13L’histoire de Manuel Arturo, – fils de Manuel –, et de celle de Arturo, – le petit-fils –, permet de couvrir la tranche temporelle qui correspond aux années 1920-1980. Dans cette perspective, cette partie du livre fonctionne à la fois comme un roman historique et comme un roman familial. En tant que roman familial, il donne lieu à une confrontation entre personnages à la personnalité opposée. C’est ainsi que le texte construit un face à face terrible entre Arturo et son père. Le père ayant repris le négoce familial, délaissé après la mort fulgurante de don Manuel en pleine place publique de la ville del Paso – mort métaphorisée par un rêve prémonitoire sous forme d’une apparition animale –, continue à faire croître l’empire économique de la famille Alcántar dans la ville américaine transfrontalière. Manuel Arturo Alcántar correspond au portrait de l’homme cynique, prêt à tout pour réussir en affaires et auprès des femmes. Avec son fils, il est d’une autorité blessante, lui faisant sentir son inconsistance, le méprisant et le reléguant à la transparence d’une présence domestique insignifiante. L’attitude du père expliquera la personnalité rêveuse et retirée d’Arturo qui, face au dédain du père, se réfugie dans l’étude des cartes anciennes, façon à lui de s’échapper dans le vaste monde sans avoir pourtant le courage d’une rupture matérielle avec l’ambiance familiale.
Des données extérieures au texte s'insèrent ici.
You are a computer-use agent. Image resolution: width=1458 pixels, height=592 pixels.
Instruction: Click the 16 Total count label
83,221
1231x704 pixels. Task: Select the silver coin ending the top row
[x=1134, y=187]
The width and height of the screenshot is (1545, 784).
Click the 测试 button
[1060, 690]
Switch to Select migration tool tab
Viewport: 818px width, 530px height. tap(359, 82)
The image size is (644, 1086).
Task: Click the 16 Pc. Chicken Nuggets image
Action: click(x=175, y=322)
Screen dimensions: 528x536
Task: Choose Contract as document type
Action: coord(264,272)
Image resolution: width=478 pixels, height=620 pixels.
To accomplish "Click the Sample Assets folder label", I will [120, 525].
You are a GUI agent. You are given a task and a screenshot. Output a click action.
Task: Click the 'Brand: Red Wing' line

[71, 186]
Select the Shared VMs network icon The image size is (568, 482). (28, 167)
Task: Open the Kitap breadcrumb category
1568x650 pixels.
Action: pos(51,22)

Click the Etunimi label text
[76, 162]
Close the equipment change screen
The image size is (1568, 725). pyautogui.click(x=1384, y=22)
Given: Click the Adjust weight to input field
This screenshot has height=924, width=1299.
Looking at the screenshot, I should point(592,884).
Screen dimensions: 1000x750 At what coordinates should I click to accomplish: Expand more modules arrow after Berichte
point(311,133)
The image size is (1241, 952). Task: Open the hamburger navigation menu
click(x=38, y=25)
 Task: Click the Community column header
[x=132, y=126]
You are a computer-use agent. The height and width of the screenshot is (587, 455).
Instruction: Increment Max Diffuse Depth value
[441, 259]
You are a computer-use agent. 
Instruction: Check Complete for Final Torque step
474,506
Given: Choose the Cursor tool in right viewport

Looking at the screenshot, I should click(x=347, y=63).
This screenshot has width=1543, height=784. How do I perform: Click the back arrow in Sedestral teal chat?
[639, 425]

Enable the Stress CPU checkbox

Mais le père autoritaire connaîtra lui aussi un destin funeste qui obligera Arturo à sortir de sa rêverie pour devenir à son tour le chef de l’entreprise créée par le grand-père.
- 2 “Arturo vivía en una frontera existencial. A un paso de pertenecer, pero al mismo tiempo separado p (...)
14A propos du portrait d’Arturo, l’auteure insiste sur la description d’ambiguïtés qui montrent les aléas de l’identité mexicaine pour les descendants de migrants. A la hauteur de la décade des années 1970, Arturo ne sait pas faire face à sa mexicanité. Cette décade correspond à celle du surgissement du mouvement chicano. Cette apparition le laisse pourtant indifférent. Il ne pâtit pas d'une situation de discrimination et d’exploitation. Le texte dit de lui : « Arturo vivait sur une frontière existentielle. A un pas d’être partie prenante, mais en même temps séparé par une ligne tracée par l’histoire. »2 On sent que dans ce portrait, Rosario Sanmiguel évoque le problème de la biculturalité et de ses effets pour ceux traversés par deux pôles.
15Faisant suite à ce micro-récit qui prend des tournures de littérature historique à caractère familial, la narration retrouve la perspective de la diégèse où face à face, Nicole Campillo et son mari, dans une salle de restaurant, passent la soirée ensemble. Ce cinquième moment fonctionne comme une pause entre le fil directeur de la narration et le réseau des analepses ou des histoires collatérales qui ont permis de brosser les multiples formes des liens entre les villes de Ciudad Juárez et El Paso. Le récit fonctionne selon un mécanisme d’alternance entre la présentation des activités de Nicole Campillo et l’emboîtement d'histoires divergentes imitant la ramification d'un épi. Lors de leur face à face, Nicole et Arturo reviennent sur la situation de Guadalupe Maza, sur son refus de porter plainte, ce qui donne l’occasion au récit de revenir sur le rapport d'Arturo avec la famille Thompson. A ce jeu du retour en arrière, de l’évocation de ce que représente Dick Thompson pour Arturo, le texte s’installe dans un espace de conflit psychologique où Arturo se retrouve face à sa femme dans la même situation de faiblesse que face à son père. La discussion autour des sentiments éprouvés par Arturo pour Dick Thompson le met dans une étrange situation d’ambiguïté où il est obligé de confier sa haine pour ce personnage tout autant que de récriminer son épouse pour sa persistance à vouloir traîner devant la justice cet homme malgré les circonstances où la victime renonce à suivre les indications de son avocate. Le texte a pris parti pour un modèle d’héroïne inflexible. Nicole Campillo s’inscrit dans une telle logique d’affirmation d’elle-même qu'à la suite de sa discussion avec son mari, elle remet en cause leur mariage. Couple qui, jusqu’à maintenant, était apparu sans divergence insurmontable (à part la proposition d'une interruption momentanée d'activité professionnelle pour faciliter la grossesse), Nicole Campillo affirme soudainement que les époux font partie de mondes différents et irréconciliables. Si ces différences furent autrefois un facteur d’attraction entre eux, il n’en est plus de même à présent. La pause de cette partie de la nouvelle n’était qu’une feinte : elle dissimule une brèche par laquelle va s’introduire le malaise latent entre eux.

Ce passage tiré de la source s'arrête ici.